Click the + icon in the table list toolbar on the left sidebar. The Create new table dialog opens with two starter columns pre-filled: an id primary key with auto-increment, and a created_at timestamp. You can keep, edit, or remove these as needed.

Steps

1

Enter a table name

Type a name for your table in the Table name field. Use lowercase letters, digits, and underscores — avoid spaces and special characters to stay compatible with all MySQL clients.
2

Define your columns

Each row in the column list represents one column. For every column, fill in:
FieldDescription
NameThe column name.
TypeThe data type. Choose from the dropdown — options include INT, BIGINT, VARCHAR(255), VARCHAR(100), TEXT, DATE, DATETIME, TIMESTAMP, DECIMAL(10,2), FLOAT, BOOLEAN, JSON, BLOB, and more.
NullCheck this box if the column should allow NULL values.
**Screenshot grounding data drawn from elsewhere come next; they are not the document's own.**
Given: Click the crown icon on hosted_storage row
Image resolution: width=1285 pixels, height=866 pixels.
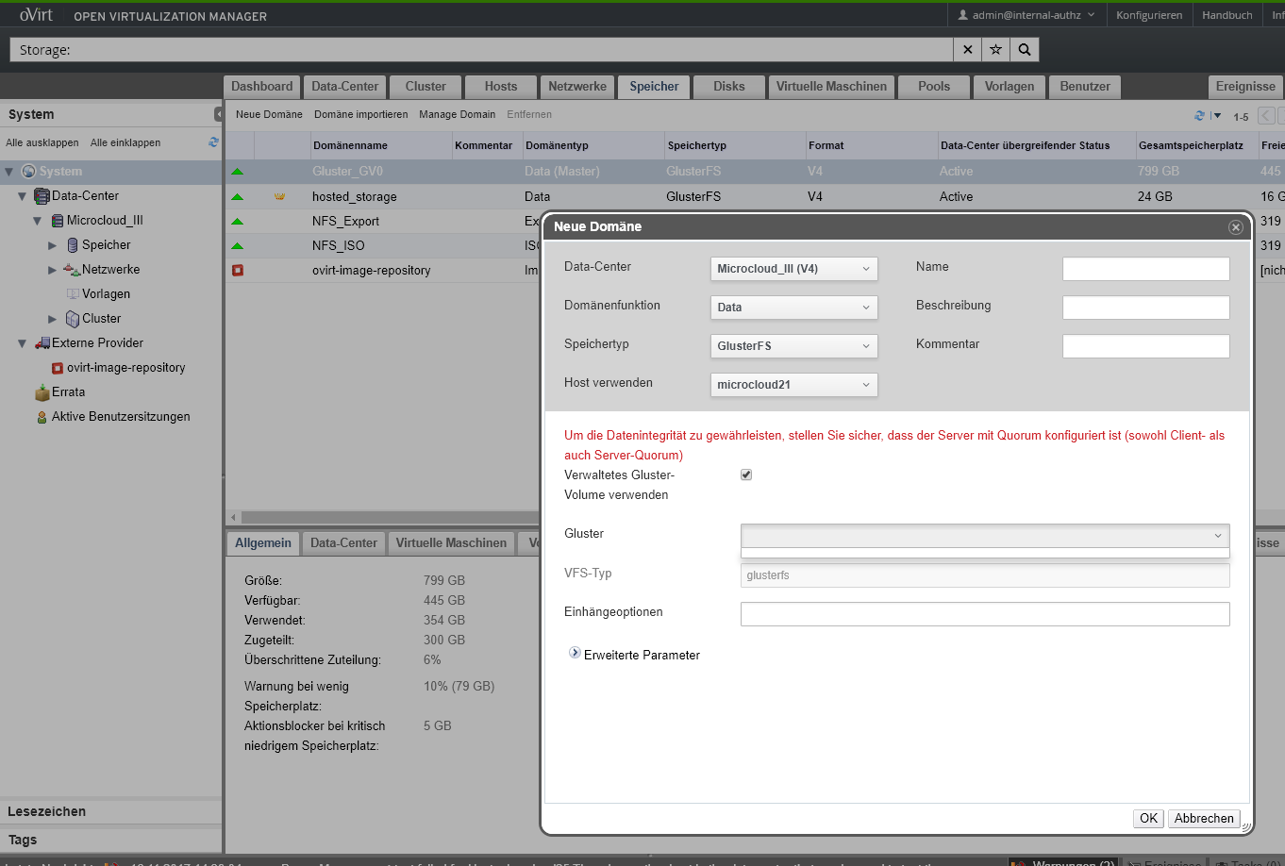Looking at the screenshot, I should [x=279, y=197].
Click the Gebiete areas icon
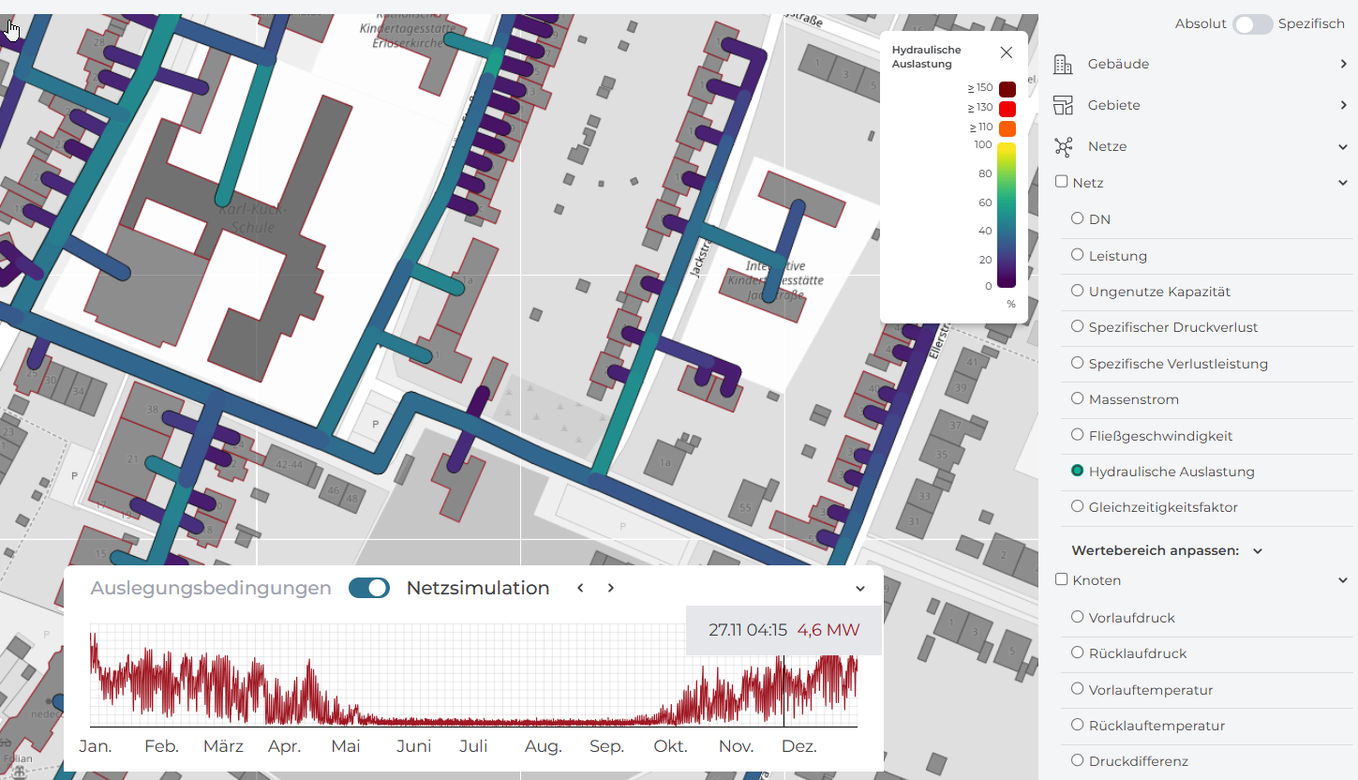The image size is (1358, 780). [1063, 105]
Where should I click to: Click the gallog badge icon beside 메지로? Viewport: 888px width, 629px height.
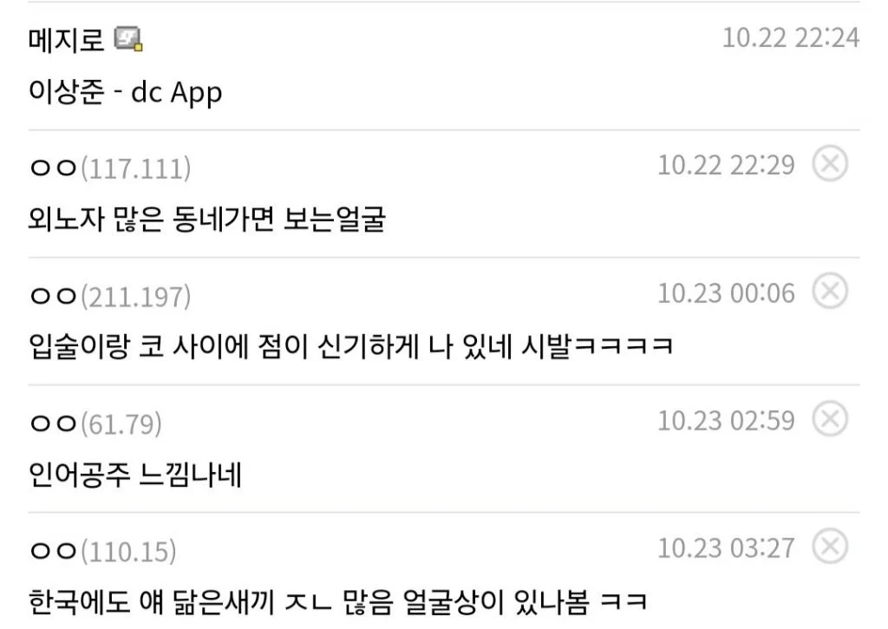tap(128, 39)
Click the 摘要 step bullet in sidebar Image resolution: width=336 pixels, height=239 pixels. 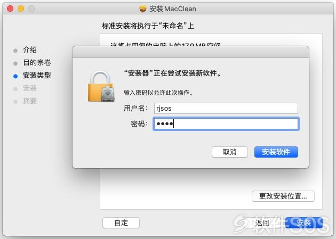click(15, 102)
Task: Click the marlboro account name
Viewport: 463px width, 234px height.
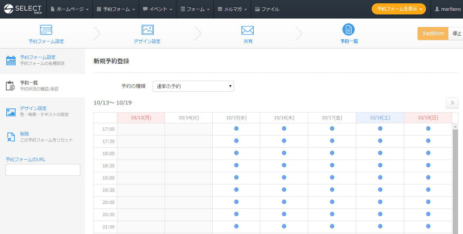Action: pyautogui.click(x=450, y=9)
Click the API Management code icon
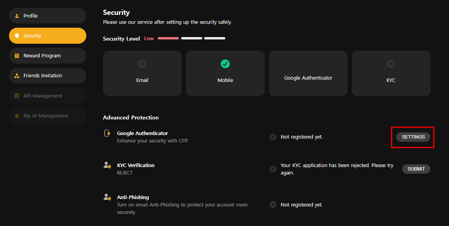449x226 pixels. pos(17,96)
Leave it unchecked to require a value on every row.
PKCheck this box to make the column the primary key.
AICheck this box to enable AUTO_INCREMENT. Typically used with integer primary key columns so MySQL assigns a unique ID automatically.
To remove a column you no longer need, click the trash icon on that row.
3

Add more columns

Click Add (the + button above the column list) to append another column row. Repeat until all columns are defined.
4

Create the table

Click Create Table. MySQL UI executes the CREATE TABLE statement and the new table appears in the sidebar immediately.
Choosing the right data type upfront avoids costly migrations later. Use INT or BIGINT for numeric IDs and counters, VARCHAR with an appropriate length (e.g., VARCHAR(100)) for short strings like names or email addresses, and TEXT for long or variable-length content like descriptions or body copy. Use DATETIME when you need to store both date and time, or DATE alone when the time component is irrelevant.